/ 16 May 2002

For sale: speech that triggered French Revolution

King Louis XVI’s own handwritten copy of the speech that triggered the French revolution in 1789 will go on public sale in England next month, auctioneers said on Thursday.

The three and a half page speech, put for sale by a private collector, will go under the hammer in Swindon, western England, on June 26.

”It is the most important French document in private hands. It is not even there in the French museums,” Richard Westwood-Brookes of Dominic Winter Book Auctions said.

”It’s the last act of the ancien regime, and is a defining document in the French history.”

”It is rare to have the privilege of handling a document which can truly be described as a piece of history.”

The manuscript is expected to fetch 400 000 euros. The king, who was executed in 1793, wrote the speech at a time when he was facing intense pressure to reform the monarchy and feudal aristocracy.

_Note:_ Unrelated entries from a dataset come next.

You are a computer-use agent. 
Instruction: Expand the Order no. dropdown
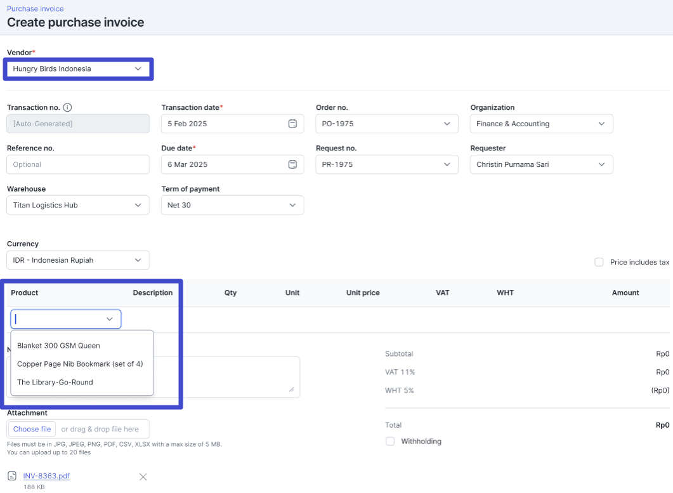[386, 124]
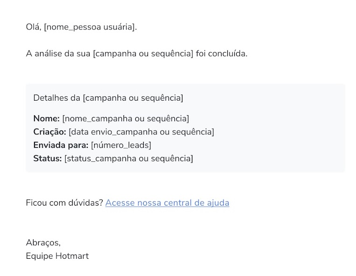356x276 pixels.
Task: Click the "Ficou com dúvidas?" text
Action: 64,203
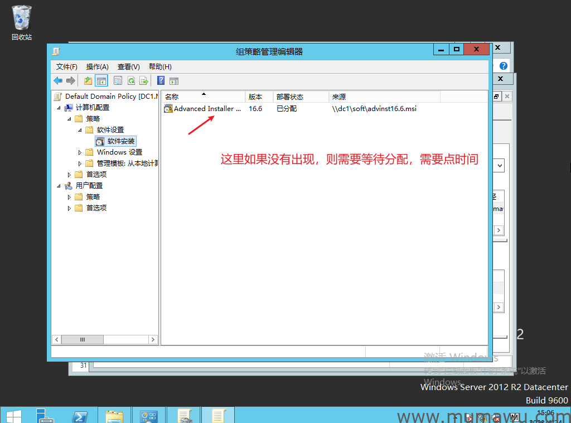Collapse the 计算机配置 tree node

tap(59, 108)
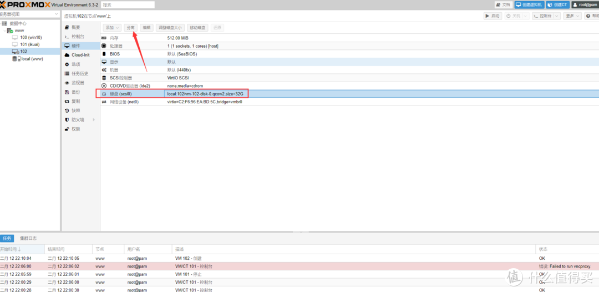Open 快照 (Snapshots) history icon

pyautogui.click(x=67, y=110)
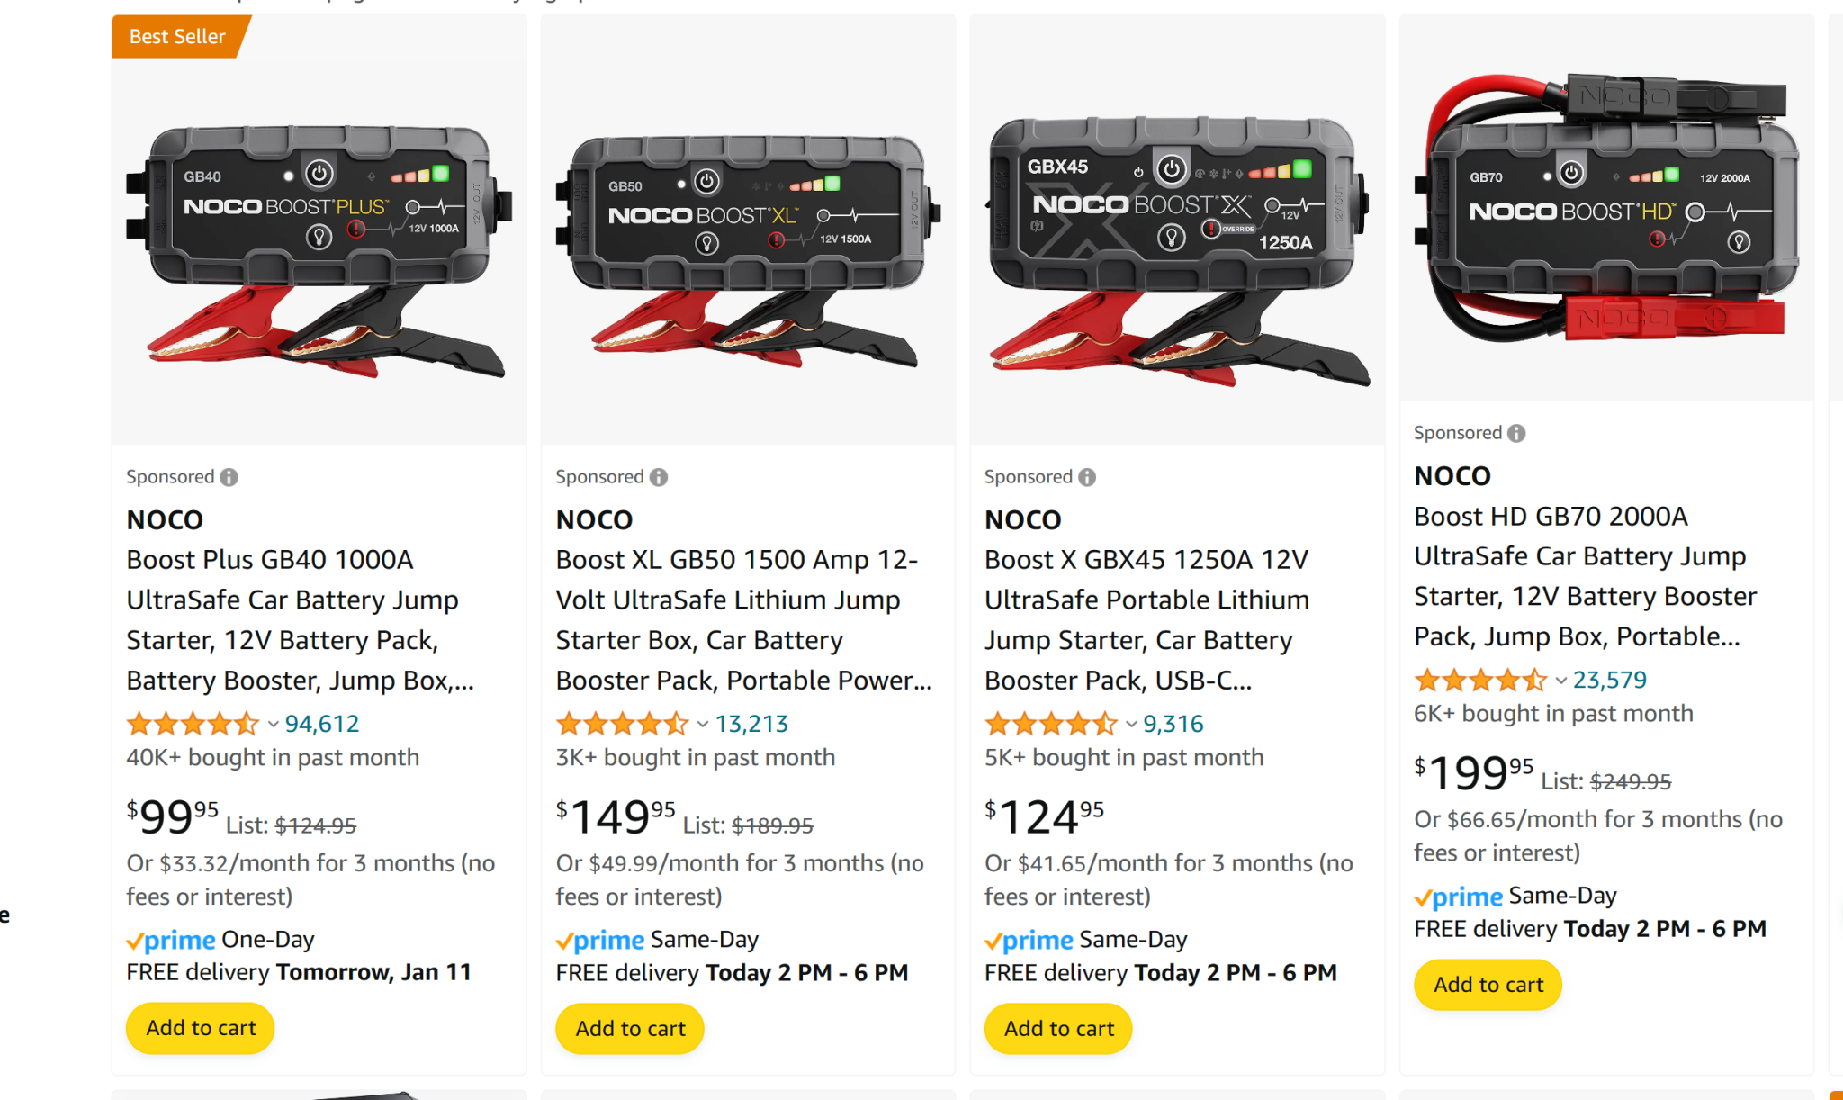Click the Best Seller badge on GB40

pyautogui.click(x=177, y=37)
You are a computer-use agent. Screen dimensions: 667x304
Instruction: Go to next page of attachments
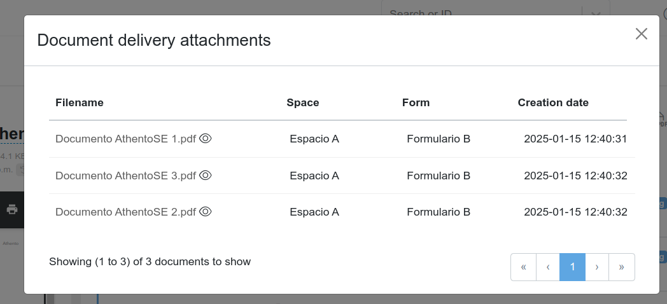tap(597, 267)
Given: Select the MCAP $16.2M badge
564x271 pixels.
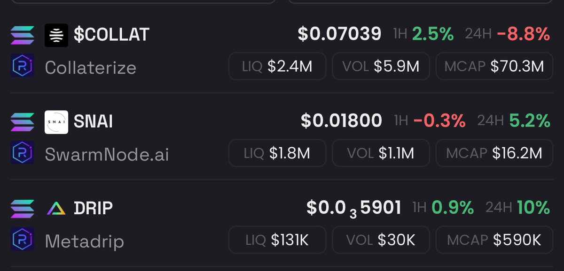Looking at the screenshot, I should tap(495, 153).
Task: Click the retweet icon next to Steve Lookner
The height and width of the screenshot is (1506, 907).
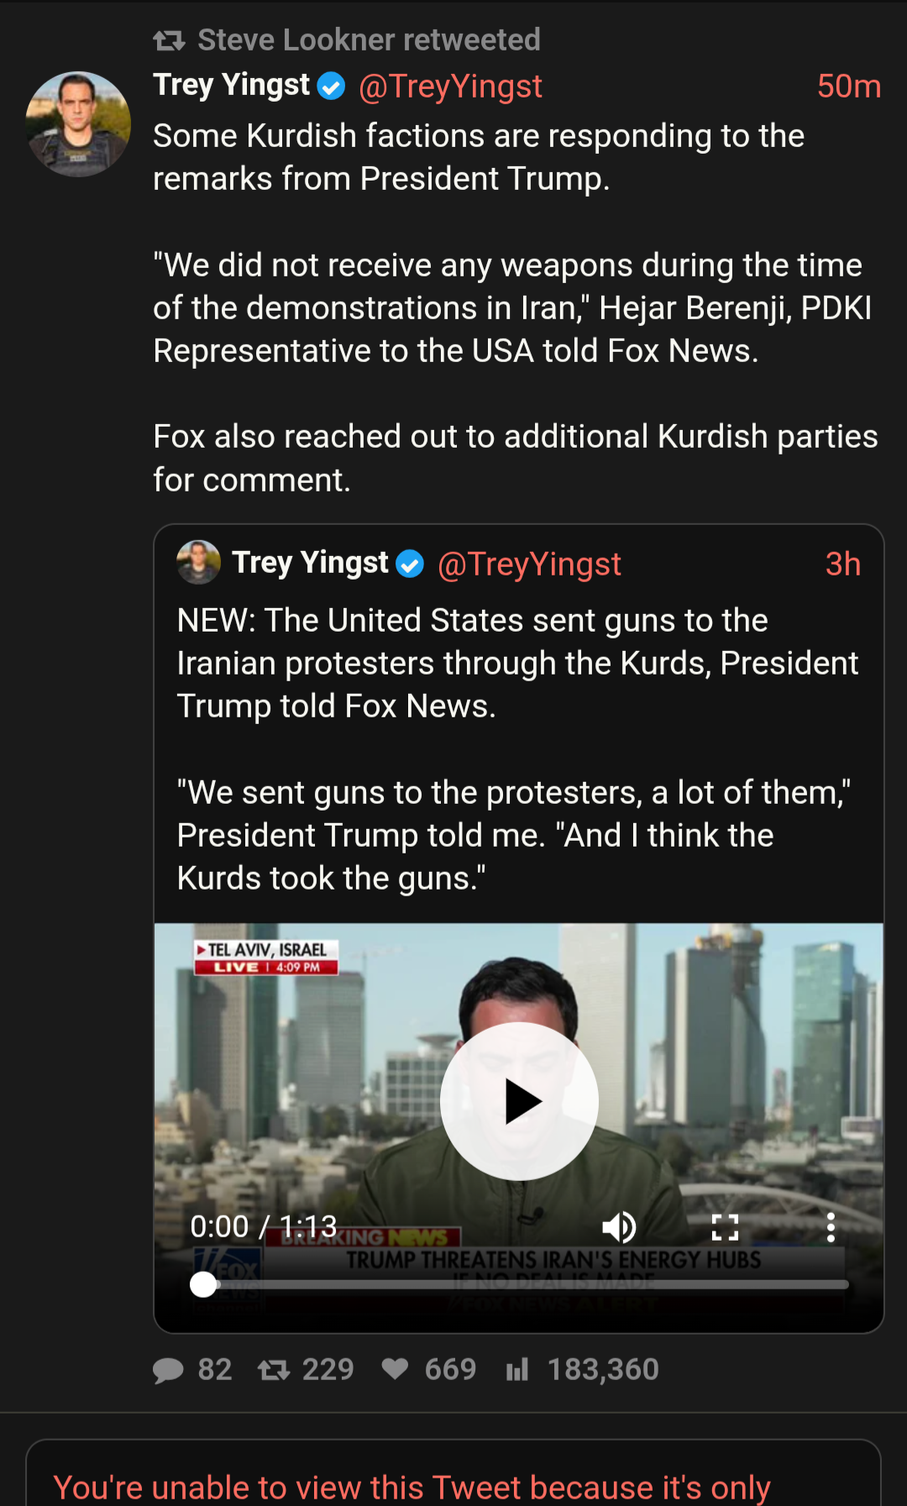Action: coord(169,39)
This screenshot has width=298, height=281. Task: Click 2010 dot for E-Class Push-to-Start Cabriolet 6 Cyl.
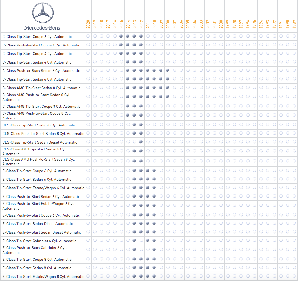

The Third Estate, a fledgling bourgeois parliament, met on June 20 1789 and swore not to dissolve until France had secured a proper constitution.

Louis convened a special session of all three houses of the French assembly — this time also including clerics and nobility — three days later to annul the decisions of the Third Estate, making only limited concessions.

He told it: ”If you abandon me in this great enterprise, I will work alone for the welfare of my people … I command you to separate at once”.

His statement infuriated reformers who stepped up their protests. Less than a month later a mob stormed the Bastille fortress in Paris.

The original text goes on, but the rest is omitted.